─── RECORD LIST

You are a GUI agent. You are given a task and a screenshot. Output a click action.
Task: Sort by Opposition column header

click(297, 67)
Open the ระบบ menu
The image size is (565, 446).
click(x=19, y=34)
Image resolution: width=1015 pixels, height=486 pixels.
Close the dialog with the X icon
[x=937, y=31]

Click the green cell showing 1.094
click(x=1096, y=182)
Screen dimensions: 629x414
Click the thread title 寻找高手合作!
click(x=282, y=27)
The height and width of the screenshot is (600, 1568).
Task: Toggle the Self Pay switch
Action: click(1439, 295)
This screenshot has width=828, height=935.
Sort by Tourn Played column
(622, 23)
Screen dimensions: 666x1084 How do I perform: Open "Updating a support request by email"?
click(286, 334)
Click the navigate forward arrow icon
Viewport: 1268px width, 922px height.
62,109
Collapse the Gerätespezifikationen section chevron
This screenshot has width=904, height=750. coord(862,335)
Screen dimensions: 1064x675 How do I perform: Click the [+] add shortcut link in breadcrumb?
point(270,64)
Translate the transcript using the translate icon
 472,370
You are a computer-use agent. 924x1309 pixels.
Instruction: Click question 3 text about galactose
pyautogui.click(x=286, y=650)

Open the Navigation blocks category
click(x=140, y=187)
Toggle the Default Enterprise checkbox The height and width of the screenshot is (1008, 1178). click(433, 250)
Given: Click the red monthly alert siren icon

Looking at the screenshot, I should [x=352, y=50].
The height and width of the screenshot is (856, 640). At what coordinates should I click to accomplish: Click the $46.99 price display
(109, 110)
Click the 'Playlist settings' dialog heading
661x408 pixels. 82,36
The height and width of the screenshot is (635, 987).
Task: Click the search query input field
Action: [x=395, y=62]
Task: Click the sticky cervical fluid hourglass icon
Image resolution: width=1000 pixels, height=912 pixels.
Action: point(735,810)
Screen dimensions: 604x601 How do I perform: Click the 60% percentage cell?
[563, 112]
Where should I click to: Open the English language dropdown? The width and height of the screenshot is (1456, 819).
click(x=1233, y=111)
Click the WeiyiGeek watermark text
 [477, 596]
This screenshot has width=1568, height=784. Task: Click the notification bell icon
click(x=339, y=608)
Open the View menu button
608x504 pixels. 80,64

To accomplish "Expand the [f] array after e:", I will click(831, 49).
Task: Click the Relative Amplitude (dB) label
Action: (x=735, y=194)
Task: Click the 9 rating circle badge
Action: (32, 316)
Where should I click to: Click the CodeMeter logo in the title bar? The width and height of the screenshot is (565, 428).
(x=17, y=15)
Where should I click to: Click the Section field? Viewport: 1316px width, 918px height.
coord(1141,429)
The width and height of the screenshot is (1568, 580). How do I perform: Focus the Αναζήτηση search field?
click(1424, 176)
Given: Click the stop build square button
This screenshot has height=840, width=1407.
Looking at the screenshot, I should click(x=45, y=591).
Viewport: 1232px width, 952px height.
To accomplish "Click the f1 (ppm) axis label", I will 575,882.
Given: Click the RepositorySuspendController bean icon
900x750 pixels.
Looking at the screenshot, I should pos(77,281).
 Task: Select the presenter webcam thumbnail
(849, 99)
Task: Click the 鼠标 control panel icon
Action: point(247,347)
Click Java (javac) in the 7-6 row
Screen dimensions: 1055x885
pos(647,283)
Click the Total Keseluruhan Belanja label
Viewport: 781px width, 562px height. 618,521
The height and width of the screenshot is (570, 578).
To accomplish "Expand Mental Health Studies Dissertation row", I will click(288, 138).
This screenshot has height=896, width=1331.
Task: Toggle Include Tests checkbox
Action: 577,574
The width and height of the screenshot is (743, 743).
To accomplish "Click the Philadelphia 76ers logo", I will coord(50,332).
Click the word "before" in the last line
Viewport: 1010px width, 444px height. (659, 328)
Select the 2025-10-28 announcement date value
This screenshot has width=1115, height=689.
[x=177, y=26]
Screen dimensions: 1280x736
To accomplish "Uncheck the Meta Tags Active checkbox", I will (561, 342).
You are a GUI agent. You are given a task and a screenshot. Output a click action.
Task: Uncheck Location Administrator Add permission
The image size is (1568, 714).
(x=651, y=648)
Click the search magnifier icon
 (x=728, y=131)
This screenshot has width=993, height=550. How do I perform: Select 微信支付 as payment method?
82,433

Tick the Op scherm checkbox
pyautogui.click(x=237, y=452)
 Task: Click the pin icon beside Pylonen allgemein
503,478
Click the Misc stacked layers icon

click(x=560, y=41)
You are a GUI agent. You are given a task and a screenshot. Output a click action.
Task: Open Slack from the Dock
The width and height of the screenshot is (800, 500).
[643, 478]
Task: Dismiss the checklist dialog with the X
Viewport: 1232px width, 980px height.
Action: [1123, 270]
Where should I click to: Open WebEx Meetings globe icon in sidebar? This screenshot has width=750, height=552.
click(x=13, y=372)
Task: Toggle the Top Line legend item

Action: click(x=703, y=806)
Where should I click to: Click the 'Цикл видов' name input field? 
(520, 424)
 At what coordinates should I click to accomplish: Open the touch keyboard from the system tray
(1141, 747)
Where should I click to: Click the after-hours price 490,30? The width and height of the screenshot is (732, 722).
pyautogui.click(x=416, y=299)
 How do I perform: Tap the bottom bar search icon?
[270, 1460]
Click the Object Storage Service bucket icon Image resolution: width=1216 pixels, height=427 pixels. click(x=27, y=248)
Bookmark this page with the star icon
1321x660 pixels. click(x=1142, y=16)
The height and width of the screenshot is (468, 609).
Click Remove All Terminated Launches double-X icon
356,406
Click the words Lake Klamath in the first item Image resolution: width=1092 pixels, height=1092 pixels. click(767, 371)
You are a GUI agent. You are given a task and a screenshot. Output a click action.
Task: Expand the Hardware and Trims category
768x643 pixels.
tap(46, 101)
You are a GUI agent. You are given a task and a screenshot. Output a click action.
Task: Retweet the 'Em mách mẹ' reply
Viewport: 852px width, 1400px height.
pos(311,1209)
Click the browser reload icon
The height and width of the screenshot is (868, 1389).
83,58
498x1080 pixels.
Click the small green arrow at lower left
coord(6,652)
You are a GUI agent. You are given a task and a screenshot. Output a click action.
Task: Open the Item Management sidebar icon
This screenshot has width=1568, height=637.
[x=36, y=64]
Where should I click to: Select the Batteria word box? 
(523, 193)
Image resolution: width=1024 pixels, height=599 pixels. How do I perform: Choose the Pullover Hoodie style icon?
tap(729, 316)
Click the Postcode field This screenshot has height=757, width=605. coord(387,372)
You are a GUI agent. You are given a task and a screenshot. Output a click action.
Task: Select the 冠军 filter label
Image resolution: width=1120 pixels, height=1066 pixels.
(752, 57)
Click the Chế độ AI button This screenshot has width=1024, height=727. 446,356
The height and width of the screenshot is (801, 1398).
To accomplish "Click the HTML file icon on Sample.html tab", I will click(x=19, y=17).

──────

=== WORK REQUIRED ===
Please reproduce the data verbatim, from the line with "Task: Dismiss the checklist dialog with the X" up to and including the line with "pos(311,1209)".

=== SOLUTION BELOW ===
Task: Dismiss the checklist dialog with the X
Viewport: 1232px width, 980px height.
Action: [1123, 270]
Where should I click to: Open WebEx Meetings globe icon in sidebar? This screenshot has width=750, height=552.
click(x=13, y=372)
Task: Toggle the Top Line legend item

Action: click(x=703, y=806)
Where should I click to: Click the 'Цикл видов' name input field? 
(520, 424)
 At what coordinates should I click to accomplish: Open the touch keyboard from the system tray
(1141, 747)
Where should I click to: Click the after-hours price 490,30? The width and height of the screenshot is (732, 722).
pyautogui.click(x=416, y=299)
 How do I perform: Tap the bottom bar search icon?
[270, 1460]
Click the Object Storage Service bucket icon Image resolution: width=1216 pixels, height=427 pixels. click(x=27, y=248)
Bookmark this page with the star icon
1321x660 pixels. click(x=1142, y=16)
The height and width of the screenshot is (468, 609).
Click Remove All Terminated Launches double-X icon
356,406
Click the words Lake Klamath in the first item Image resolution: width=1092 pixels, height=1092 pixels. click(767, 371)
You are a GUI agent. You are given a task and a screenshot. Output a click action.
Task: Expand the Hardware and Trims category
768x643 pixels.
tap(46, 101)
You are a GUI agent. You are given a task and a screenshot. Output a click action.
Task: Retweet the 'Em mách mẹ' reply
Viewport: 852px width, 1400px height.
pos(311,1209)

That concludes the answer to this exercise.